Excel 4.0 Macro technique is old but still effective as all versions of Excel can run Excel 4.0 macros. In this technique, macros are not stored in a VBA project, but are placed inside cells of a spreadsheet containing functions like Exec(), Halt(), Auto_Open() etc. To trick the victim, attackers leverage hiding feature of spreadsheet and store the macros inside it.
Following is an example that shows the actual macro code is hidden inside other excel sheet and using unhide option that sheet can be seen as shown in Fig 3.
Fig.3: Unhiding Excel Sheet
Below figure shows the exact code and flow of execution.
Fig.4: Macro Code Execution
Auto_Open() is a function used to execute a code as soon as workbook is opened.
We can see in Fig.4, Auto_Open function will execute Macro1() which means code execution will start from Row 4 which is Macro1. After that, it will call Macro2 (step 2) and then next instruction which is 33 (on Row 14) is executed. In step 3, 1st stage payload is being downloaded at %temp% folder using msiexec.exe process as shown in Fig 5.
While msiexec.exe is a legitimate Microsoft process, it is one of the binary from living of the land which belongs to the Windows Installer Component. Hackers are making use of this process to download payload as many security solutions treat this as Whitelisted process which makes it difficult to detect using behaviour detection technique.
Fig.5: Download of 1st Stage Payload
After downloading a payload, msiexec.exe is also responsible to execute the payload and performs further activity. The 1st stage payload is just a dropper which is used to drop multiple files in the %temp% folder. Finally, it drops a .dll file which acts as final stage payload and it is used to perform further malicious activities.

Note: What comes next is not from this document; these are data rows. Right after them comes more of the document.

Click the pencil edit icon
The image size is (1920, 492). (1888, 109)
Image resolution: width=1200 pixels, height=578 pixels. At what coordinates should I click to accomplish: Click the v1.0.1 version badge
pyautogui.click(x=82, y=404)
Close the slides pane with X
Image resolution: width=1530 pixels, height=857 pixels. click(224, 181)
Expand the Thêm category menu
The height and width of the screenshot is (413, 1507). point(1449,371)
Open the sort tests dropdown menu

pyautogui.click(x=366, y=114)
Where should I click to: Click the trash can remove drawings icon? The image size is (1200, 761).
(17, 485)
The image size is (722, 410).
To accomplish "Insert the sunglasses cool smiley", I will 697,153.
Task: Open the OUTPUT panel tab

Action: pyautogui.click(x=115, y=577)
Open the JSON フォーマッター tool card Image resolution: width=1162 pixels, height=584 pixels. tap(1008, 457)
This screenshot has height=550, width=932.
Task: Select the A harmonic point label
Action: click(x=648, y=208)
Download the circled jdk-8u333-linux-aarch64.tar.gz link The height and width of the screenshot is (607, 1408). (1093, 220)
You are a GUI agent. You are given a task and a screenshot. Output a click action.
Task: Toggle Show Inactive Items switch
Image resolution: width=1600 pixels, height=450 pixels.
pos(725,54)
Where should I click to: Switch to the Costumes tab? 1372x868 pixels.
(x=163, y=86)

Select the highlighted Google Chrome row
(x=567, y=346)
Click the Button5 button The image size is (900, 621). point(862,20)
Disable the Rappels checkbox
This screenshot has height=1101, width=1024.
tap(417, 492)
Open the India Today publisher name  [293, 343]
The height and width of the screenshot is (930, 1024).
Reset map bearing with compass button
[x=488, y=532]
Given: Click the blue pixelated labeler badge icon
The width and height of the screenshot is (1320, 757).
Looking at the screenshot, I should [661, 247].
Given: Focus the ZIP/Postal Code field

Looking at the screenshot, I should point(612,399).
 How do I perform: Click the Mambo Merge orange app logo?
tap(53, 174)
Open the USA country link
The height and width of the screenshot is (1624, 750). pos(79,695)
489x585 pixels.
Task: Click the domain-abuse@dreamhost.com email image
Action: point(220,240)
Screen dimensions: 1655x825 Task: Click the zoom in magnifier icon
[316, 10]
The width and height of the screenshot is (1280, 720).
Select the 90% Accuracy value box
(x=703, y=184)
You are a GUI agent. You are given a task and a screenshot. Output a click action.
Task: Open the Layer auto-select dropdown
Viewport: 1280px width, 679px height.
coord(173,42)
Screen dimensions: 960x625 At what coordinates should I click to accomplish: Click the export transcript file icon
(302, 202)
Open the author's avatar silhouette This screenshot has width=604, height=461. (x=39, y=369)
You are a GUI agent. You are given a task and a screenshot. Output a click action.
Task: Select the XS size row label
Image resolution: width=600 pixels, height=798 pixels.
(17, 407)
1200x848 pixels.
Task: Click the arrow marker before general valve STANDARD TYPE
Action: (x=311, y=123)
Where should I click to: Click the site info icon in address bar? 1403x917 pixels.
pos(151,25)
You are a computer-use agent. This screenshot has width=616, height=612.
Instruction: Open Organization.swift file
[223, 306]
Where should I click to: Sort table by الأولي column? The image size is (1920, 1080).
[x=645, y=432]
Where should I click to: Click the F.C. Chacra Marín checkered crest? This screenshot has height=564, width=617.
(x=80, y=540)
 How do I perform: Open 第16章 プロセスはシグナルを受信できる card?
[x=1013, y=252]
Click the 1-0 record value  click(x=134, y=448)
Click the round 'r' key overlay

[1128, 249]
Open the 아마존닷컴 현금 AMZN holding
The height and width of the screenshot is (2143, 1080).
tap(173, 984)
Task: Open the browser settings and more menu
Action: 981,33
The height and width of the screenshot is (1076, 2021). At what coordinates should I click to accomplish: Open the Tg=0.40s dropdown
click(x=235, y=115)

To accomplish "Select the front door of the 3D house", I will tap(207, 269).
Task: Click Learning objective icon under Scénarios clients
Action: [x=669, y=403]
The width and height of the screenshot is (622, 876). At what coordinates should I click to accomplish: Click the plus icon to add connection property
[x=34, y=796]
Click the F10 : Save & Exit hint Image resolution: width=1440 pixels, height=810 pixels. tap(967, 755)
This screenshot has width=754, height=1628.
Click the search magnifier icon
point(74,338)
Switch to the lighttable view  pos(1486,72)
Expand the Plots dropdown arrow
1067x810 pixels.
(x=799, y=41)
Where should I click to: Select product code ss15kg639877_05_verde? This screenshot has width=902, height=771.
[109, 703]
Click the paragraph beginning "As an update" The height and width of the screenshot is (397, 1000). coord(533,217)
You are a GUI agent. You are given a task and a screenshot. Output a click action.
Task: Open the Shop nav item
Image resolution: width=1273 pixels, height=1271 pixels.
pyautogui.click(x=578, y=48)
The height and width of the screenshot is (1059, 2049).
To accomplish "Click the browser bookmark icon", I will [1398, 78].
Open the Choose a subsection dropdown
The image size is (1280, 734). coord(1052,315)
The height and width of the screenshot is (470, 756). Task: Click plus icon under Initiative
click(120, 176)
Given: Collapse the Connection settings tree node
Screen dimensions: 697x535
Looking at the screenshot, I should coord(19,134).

The final stage payload is executed by Rundll32.exe with argument of function name as “sega”. It starts collecting system information such as number of running tasks, system id, user is part of domain or not, drive usages etc.
Fig.6: Execution flow of Attack
Final payload drops a PowerShell script which is responsible to check whether user is part of domain or not. The dropped PowerShell script is stored at %temp% location in obfuscated format.
After collecting required information from victim’s machine, payload starts encoding data using simple URL encoding and sends data using POST method to its C2 server.
Fig. 7: Data send using POST method
Here is the screenshot of the decoded data:
Fig. 8: Decoded data
C2 Server responds with a command after getting the details.
According to response, payload performs action on victim’s machine as it executes a net.exe with command “net user /domain” and collects the information and sends back to C2 server.
Some of following functions are used while sending data to C2 server.
Fig. 9: C2 communication API calls
This payload also creates a global mutex to execute payload only for one occurrence.
Fig. 10: Create global mutex
The main purpose of this malware is to create a backdoor which can be used to steal system data and if system is in domain, it may perform a lateral movement to create a backdoor network.
Use of social engineering tricks to compromise victim is a typical method and hackers always keep changing their techniques to evade AV detections by using new ideas like Excel 4.0 macro and genuine windows process like msiexec.exe. Quick Heal and Seqrite enterprise security solutions protect its users from such malicious email attachments and can also help in identifying remote Command and Control server communication. So, remember to keep the endpoint security solutions always updated.